UNICAIn a court brief filed last week, the Brazilian Sugarcane Industry Association (UNICA), Brazil’s ethanol trade association, defended California’s Low Carbon Fuel Standard (LCFS) against lawsuits filed by the petroleum, trucking and ethanol industries of the United States.

“With about one in every ten U.S. cars driven in California, the largest state in the country with one of the highest carbon intensities in the world is seeking to do its share to fight climate change,” said Joel Velasco, UNICA’s Chief Representative in North America. “After exhaustive study, state officials have identified sugarcane ethanol as an important part of the solution to achieving California’s low-carbon goals, and our industry is prepared to help meet the challenge.”

Growth EnergyHowever, Growth Energy CEO Tom Buis says the Brazilian sugarcane ethanol industry is defending a flawed formula that overestimates theoretical “indirect land use change” (ILUC) penalties on U.S.-made grain ethanol – when ILUC itself has yet to be proven as fact. “The foreign interests that would stand to gain under California’s flawed low-carbon fuel standard are rushing to defend it – despite the fact that ILUC is far from certain, and despite new evidence that the California Air Resources Board’s use of a Purdue University formula estimating ILUC was wrong. And that evidence comes from the very university that designed the formula,” said Buis in a news release.

Buis notes that a recent Purdue University study shows that the formula used by California overestimates corn ethanol’s ILUC emissions by more than twice as much.

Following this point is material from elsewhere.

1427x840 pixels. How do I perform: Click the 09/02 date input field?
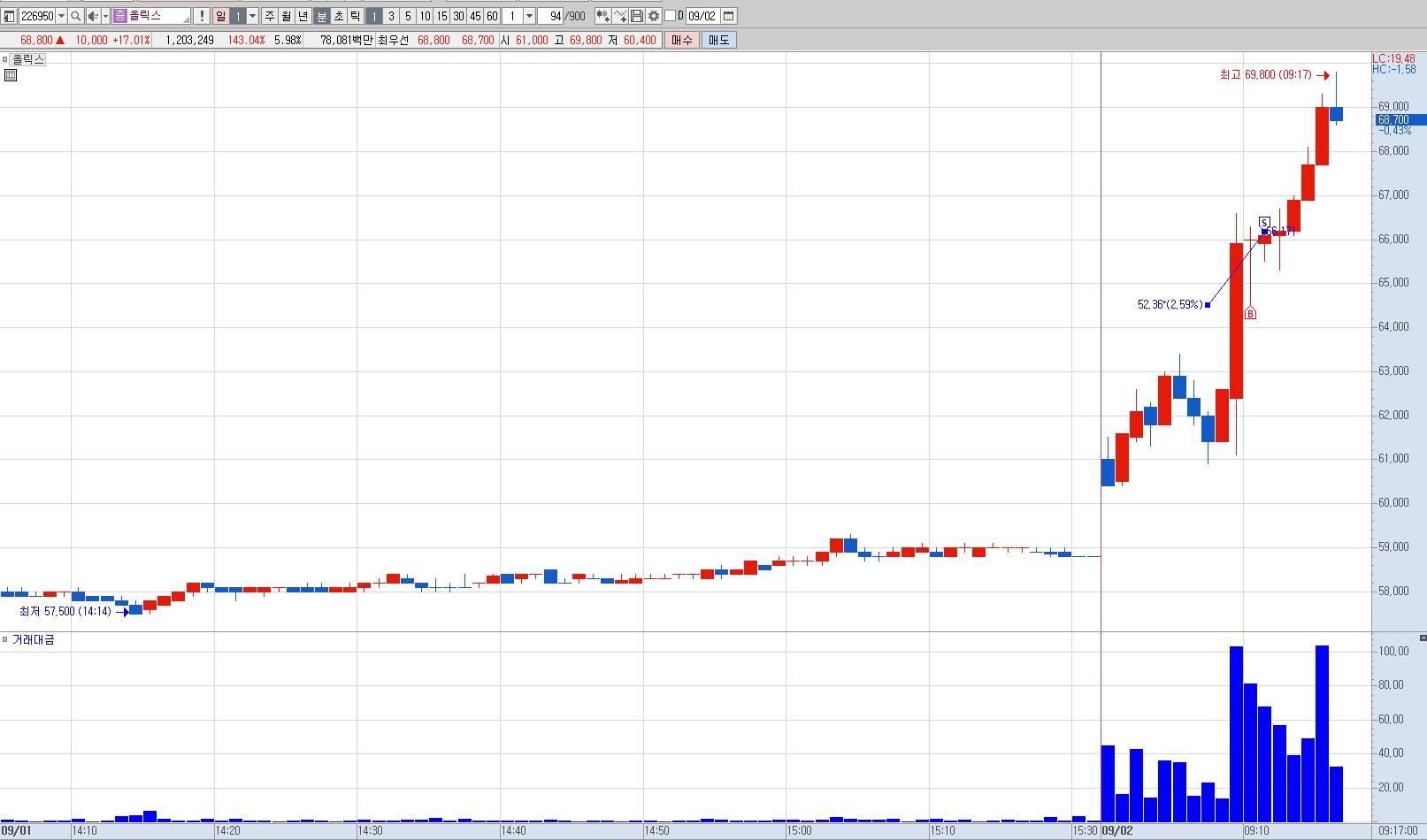[702, 16]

Growth Energy, in conjunction with the Renewable Fuel Association and several agricutlural organizations, are challenging California’s LCFS on grounds that the regulations violate the Commerce and Supremacy clauses of the U.S. Constitution. The case will be heard on May 26 in Federal District Court in Fresno, California.

POST UPDATE: UNICA’s Joel Velasco wrote in to comment that Growth Energy’s issues with indirect land use change “have nothing to do with the challenges before the court – the lawsuit is about whether the Constitution allows California to regulate its fuels.” Velasco says he was not defending CARB’s ILUC calculations in his quote, “In fact, CARB assesses a higher ILUC penalty on sugarcane than corn — 46 vs. 30 gram of CO2 per megajoule. We just think California has a right to regulate its fuels under the Constitution.”